VA Plans to Exploit AI to Help Veterans
Published: August 15, 2019
In July, VA appointed Dr. Gil Alterovitz as its first-ever director of Artificial Intelligence (AI). In his role, he is tasked with facilitating the rollout of AI across VA to benefit veterans.
VA is already using AI to combat suicide and pinpoint cancer treatments, but it aims to accelerate its implementation and its use to further improve veteran health care and the veteran experience.
As part of the veteran REACH program, VA uses AI to scan medical records and look for signs of suicide risk among veterans. VA in partnership with IBM Watson Health is also using AI in its precision oncology care to determine the best cancer treatments for veteran patients. The initiative to date has supported 2,700 veterans with cancer and has helped VA physicians identify precision treatments for nearly 30 times more cancer patients than could be previously served.
Alterovitz is based in VA’s Office of Research and Development and is also a professor at Harvard Medical School. He was one of the principal authors of the White House Office of Science Technology and Policy’s National Artificial Intelligence Research and Development Strategic Plan, updated in June.

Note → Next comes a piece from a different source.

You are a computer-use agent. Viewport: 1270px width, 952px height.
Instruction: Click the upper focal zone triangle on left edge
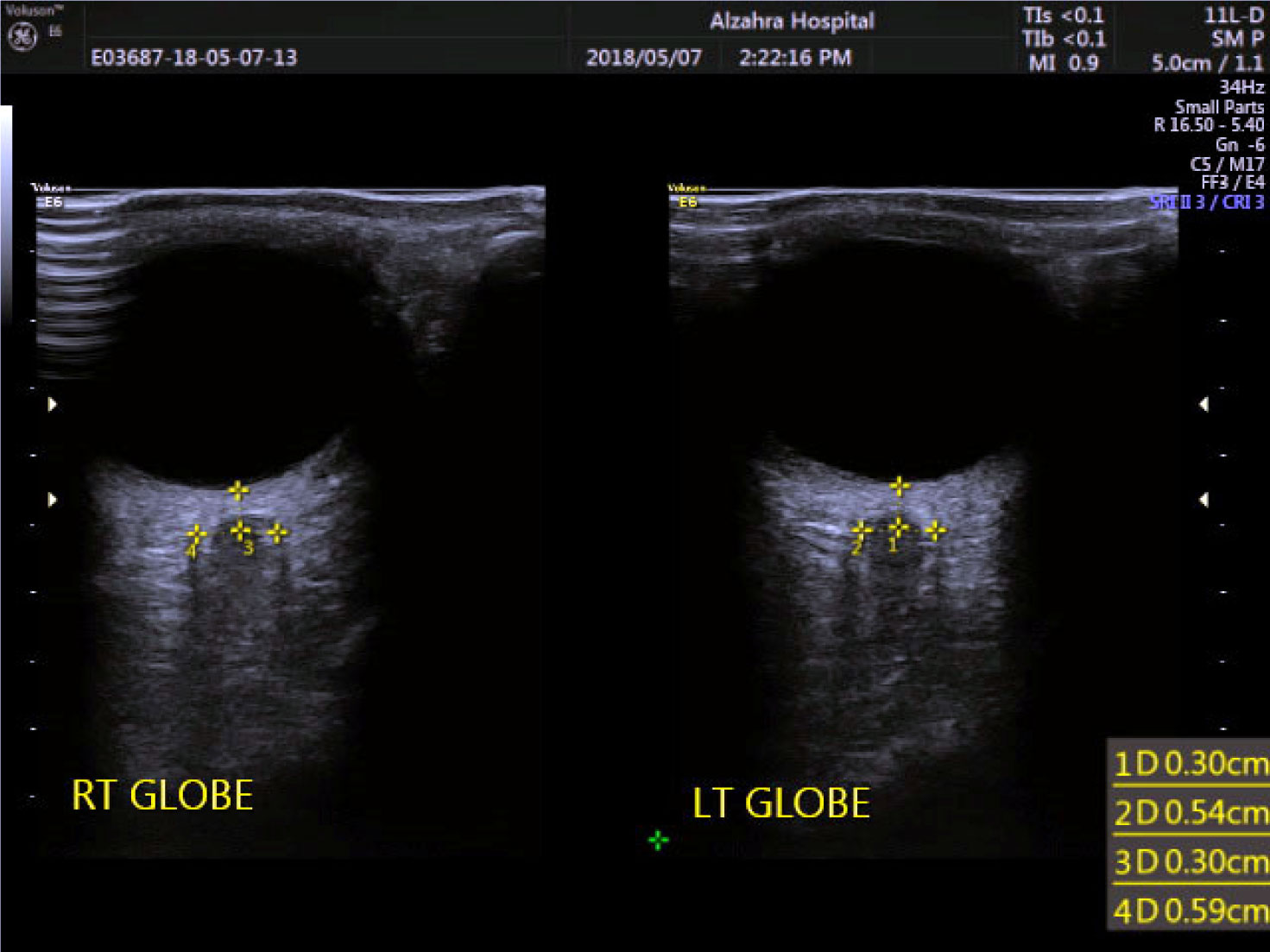pos(53,404)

According to a recent VA article about VA’s AI plans, Alterovitz commented that “much of his work will be in the realm of big data.” One area of concentration will be the Million Veteran Program (MVP) which already contains genomic and health data from more than 750,000 consenting veteran volunteers. Teaching computers to sift through this data to find answers to veteran health problems will be a high priority.
Additionally Alterovitz says, “Applying AI tools to MVP and other large datasets demands the right infrastructure. VA has to build systems that can handle increasingly large amounts of data and make it easier to share those assets—in a secure, confidential manner—with outside experts who can help VA, and Veterans, get the biggest return on their research investment.”
Another area VA wants to use AI is improving customer service and reducing wait times for care. Veterans and their caregivers require well-trained VA agents to handle the breadth and depth of their questions. This has been a challenge for VA, especially during peak days and times. Because of this, veterans and caregivers often do not receive immediate assistance. VA intends to use AI to help solve this problem. In the fall of 2018, the Veterans Health Administration began looking for an AI as a service (AIaaS) solution. VA wants features such as natural language processing (NLP) so that callers can hold discussions with the AI technology, similar to a chatbot.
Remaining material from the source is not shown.